In recent meta-analysis, focal salvage treatment b-DFS rates were reported at 70%, and 54% at 4 and 5 years [69]. Authors of Cryotherapy Online Data registry (COLD) showed b-DFS rates of 95.3%, 72.4%, and 46.5% at 1, 3, and 5 years, respectively [70]. However, it should be remembered that very small numbers of cases limit the generalizability of these findings considerably. The aforementioned analysis showed that continence was achieved in 87.2–100% of cases, potency was preserved in 29–40% of previously potent patients, and the rate of rectourethral fistula applied to 0–12% cases. The total complication rate was significantly higher than in the primary cases.

CONCLUSIONS

The rate of BCR after primary curative EBRT for PCa is not negligible. For BCR patients, LSTs, such as sRP sCT, HIFU, sBT and their focal modalities, are the only available options that offer potential for cure. Generally, b-DFS rates between different methods are comparable, oscillating between 52% and 57% at 5 years. The theoretical superiority of sRP over other salvage methods may be attributed not only to a desirable positive effect of the associated LND on micrometastases (as previously shown, the data are insufficient to defend this theory), but rather to the peculiar pattern of tumor recurrence after RT [71], i.e. in the peri-urethral zone, which is generally spared during these approaches to minimize side effects [72].

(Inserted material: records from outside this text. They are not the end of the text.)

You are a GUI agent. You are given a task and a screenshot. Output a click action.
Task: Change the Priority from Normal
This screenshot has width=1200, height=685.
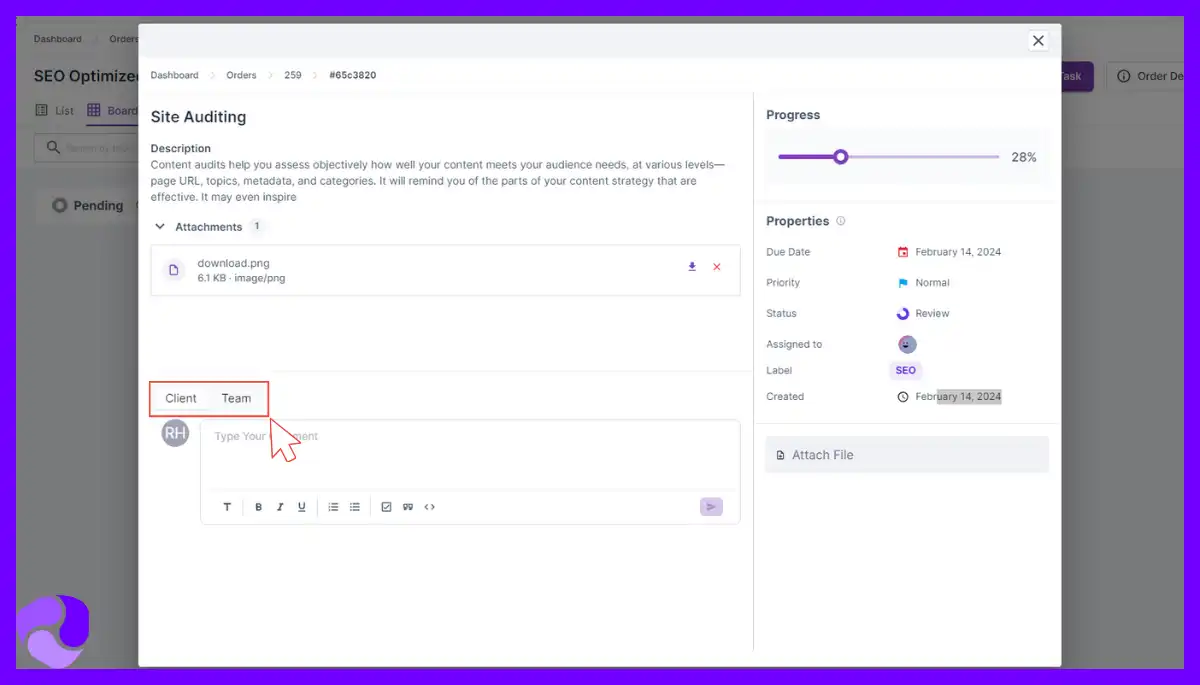point(928,283)
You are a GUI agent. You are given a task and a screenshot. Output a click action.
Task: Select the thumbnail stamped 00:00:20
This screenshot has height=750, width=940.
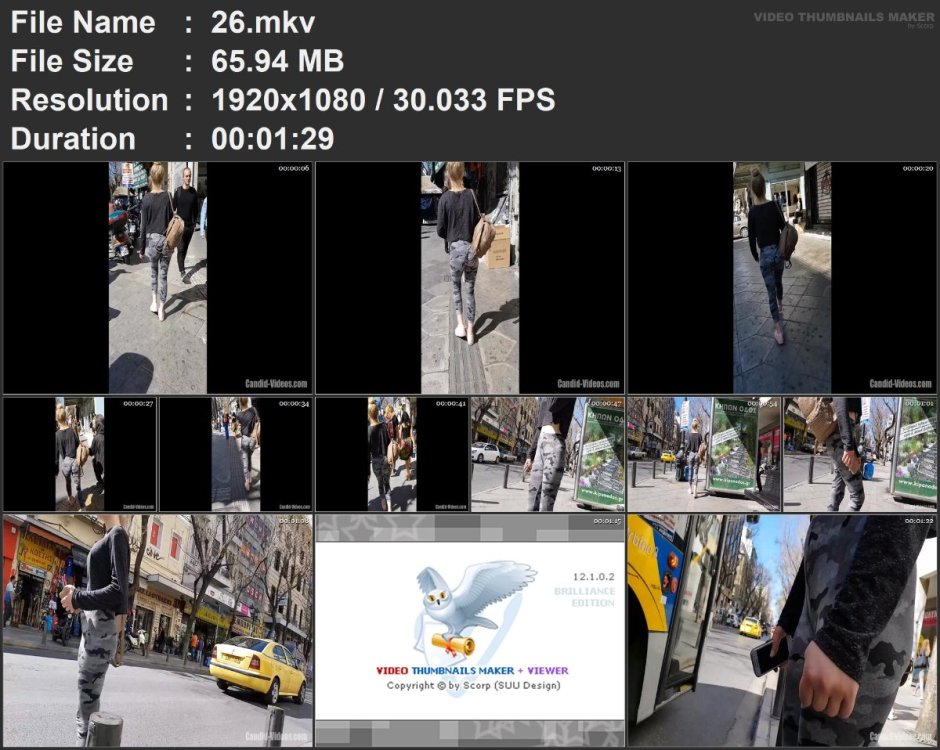point(782,278)
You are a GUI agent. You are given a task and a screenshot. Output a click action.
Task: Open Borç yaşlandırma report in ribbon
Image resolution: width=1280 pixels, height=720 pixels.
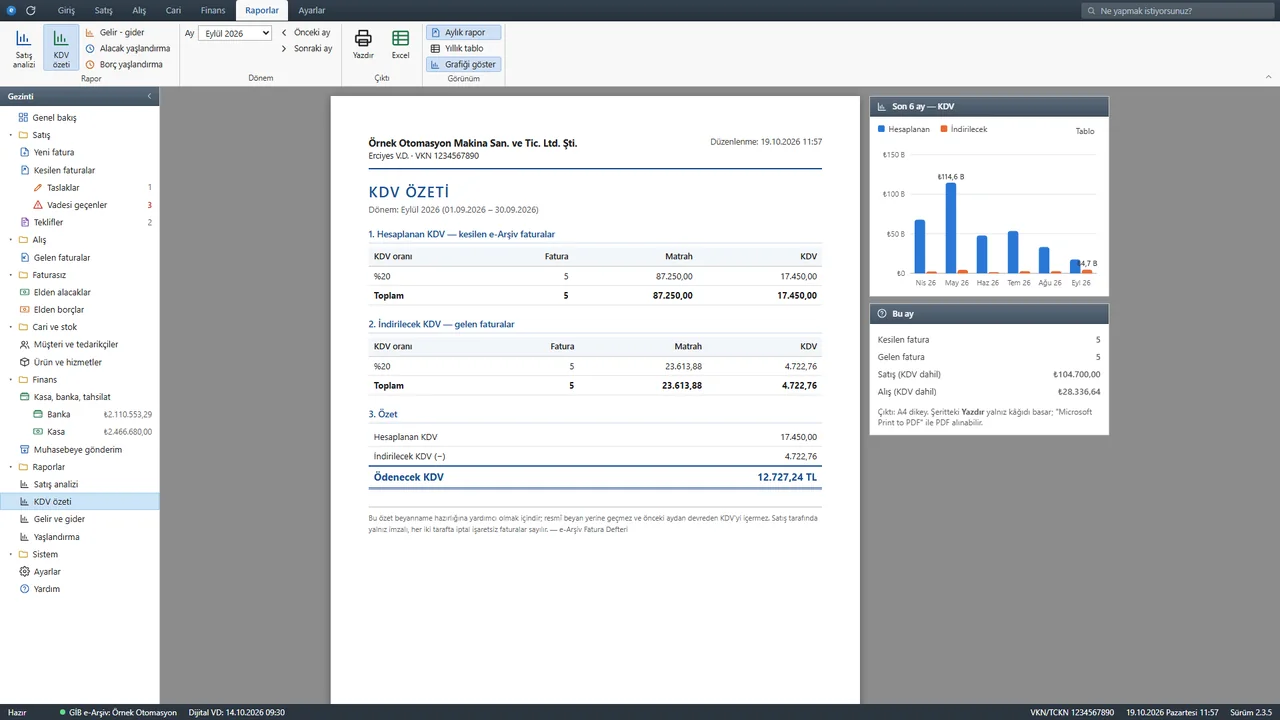pyautogui.click(x=123, y=64)
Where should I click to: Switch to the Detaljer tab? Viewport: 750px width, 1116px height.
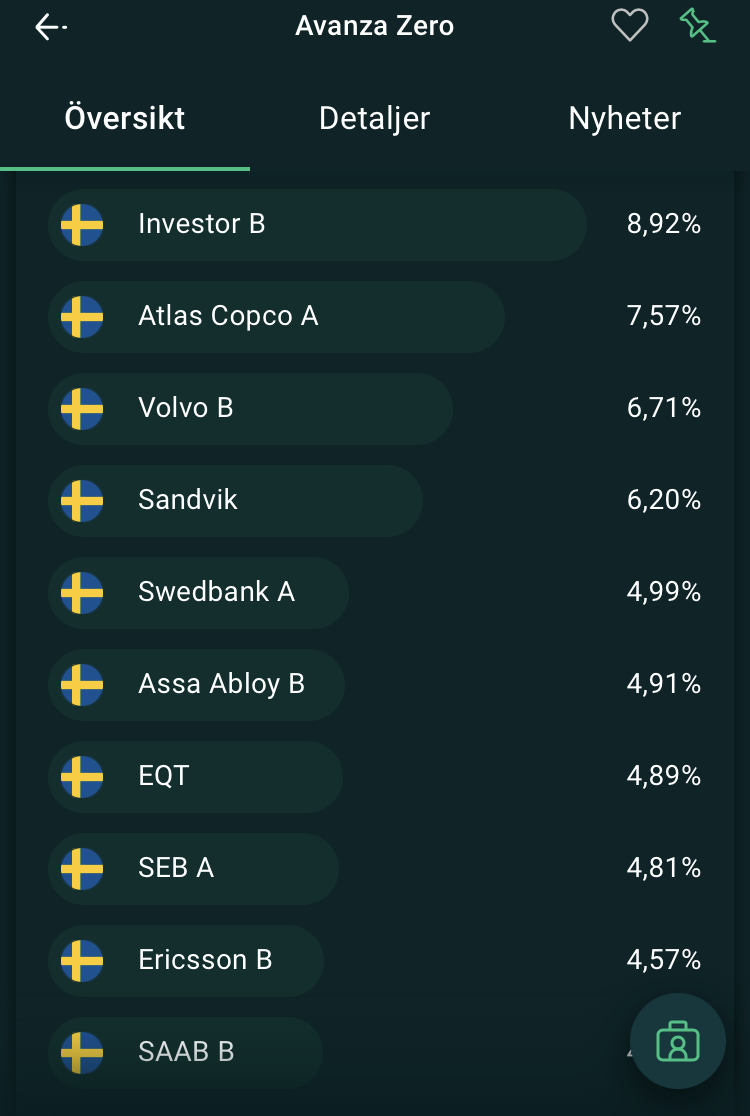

However, it should be remembered that available studies are heterogenic in patient selection criteria, definition of PSA failure, follow-up time limit and ADT usage. Moreover, majority of studies are retrospective in nature and include a small number of patients.

At present no authoritative recommendations can be concluded because of the absence of randomized data with standardized definitions and protocols. Nevertheless, we believe that LST should be at least considered in patients after biochemical relapse following RT. Some of mentioned studies have identified factors associated with good response to LST. These factors include a long PSA-DT, a low pre-salvage PSA, and a lower Gleason score at the recurrence time. Patients with these factors, who had initial low-risk disease and present long enough life expectancy, are most likely to respond to LST.